Siendo los centros de estudio el lugar donde se gesta es competencia de las autoridades y la comunidad educativa prevenirlo, atenderlo y mitigarlo. Son los directores, docentes, profesionales en orientación y psicología (cuando los hay) así como personal administrativo, del comedor, seguridad y biblioteca quienes están llamados a activar los protocolos de actuación (internos si los tienen o del MEP, en caso de no contar con uno propio); al mismo tiempo, los padres de familia, cuidadores y miembros de la comunidad cercana al centro de estudio son agentes protectores y por ende también están llamados a evitar y denunciar cuando reconocen y conocen de la existencia de un posible caso.

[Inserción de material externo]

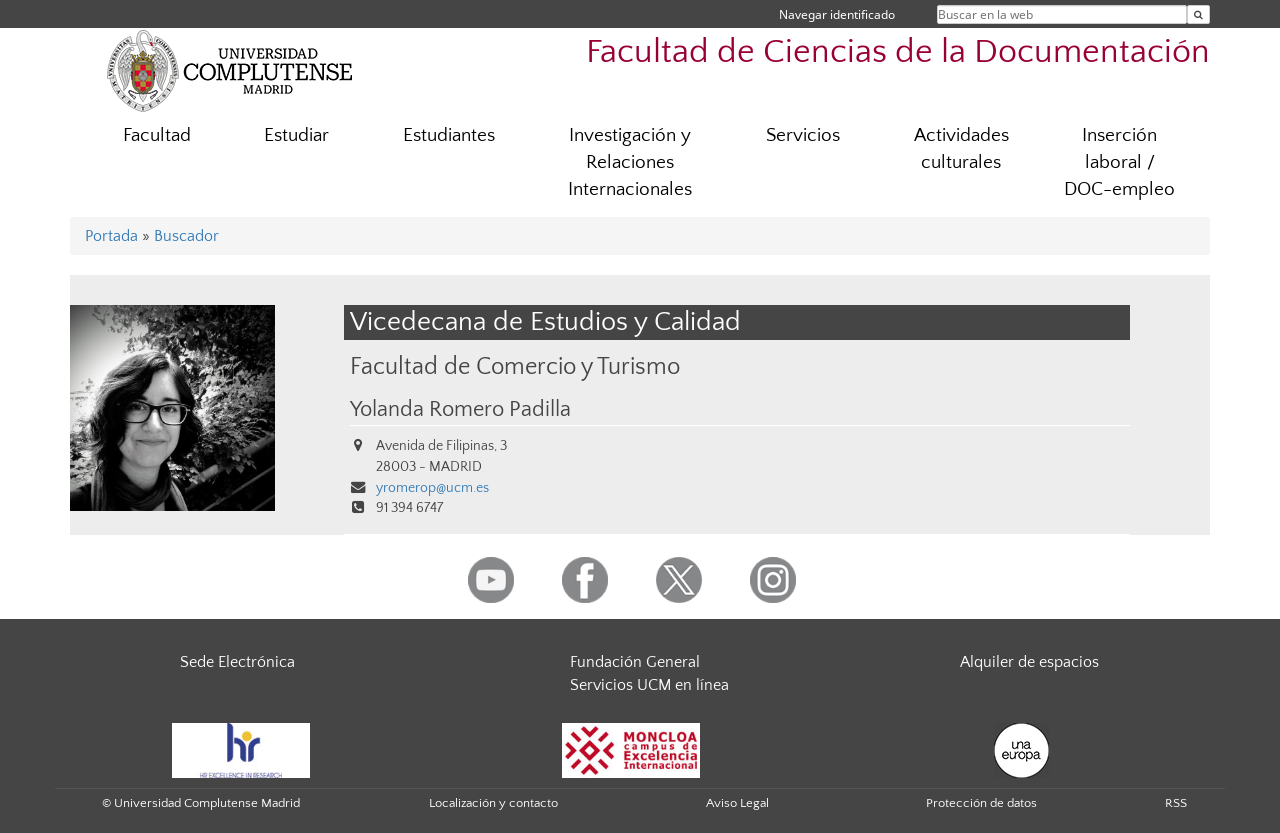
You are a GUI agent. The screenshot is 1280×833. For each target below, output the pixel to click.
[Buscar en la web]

Los profesionales en psicología tenemos la obligación de estar entrenados, capacitados y bien formados en la atención de este tema por las repercusiones psicológicas que deja en las victimas: jóvenes que no tienen un perfil que justifique porqué son atacados, pero a los que cada agresión les va erosionando el psiquismo y la autoestima, desarrollando crisis de ansiedad, ataques de pánico, síndrome de estrés postraumático y con ello llegar al suicidio. Así mismo, al trabajar con los victimarios debemos entender que estos escogen a otro por lo que éste les representa y eso implica asumir frustración, celos, envidia… más no olvidemos que también son afectados, sufren y tienen miedo, si se detectan y tratan a tiempo es posible un cambio. Sin embargo, es sabido que el 60% delinque antes de los 24 años.
La prevención es competencia de todos e implica educar, concienciar y hacer evidente que el Bullying existe, que es violencia psicológica, que afecta no solo a quien es atacado sino a todos los que ven e incluso a quien agrede. Que se sostiene por el pacto de silencio, lo que precisamente debemos romper para empezar a actuar, sin olvidar que en cada caso su atención requiere el mayor respeto y resguardo a la integridad de todos los involucrados.
El Colegio Profesional de Psicólogos de Costa Rica reitera su compromiso en coadyuvar para erradicar este mal de nuestros centro educativos, la conformación de equipos interdisciplinarios en cada centro educativo es fundamental para que sean lugares seguros y que garanticen el buen desarrollo de nuestros hijos e hijas.
Junta Directiva del Colegio Profesional de Psicólogos de Costa Rica.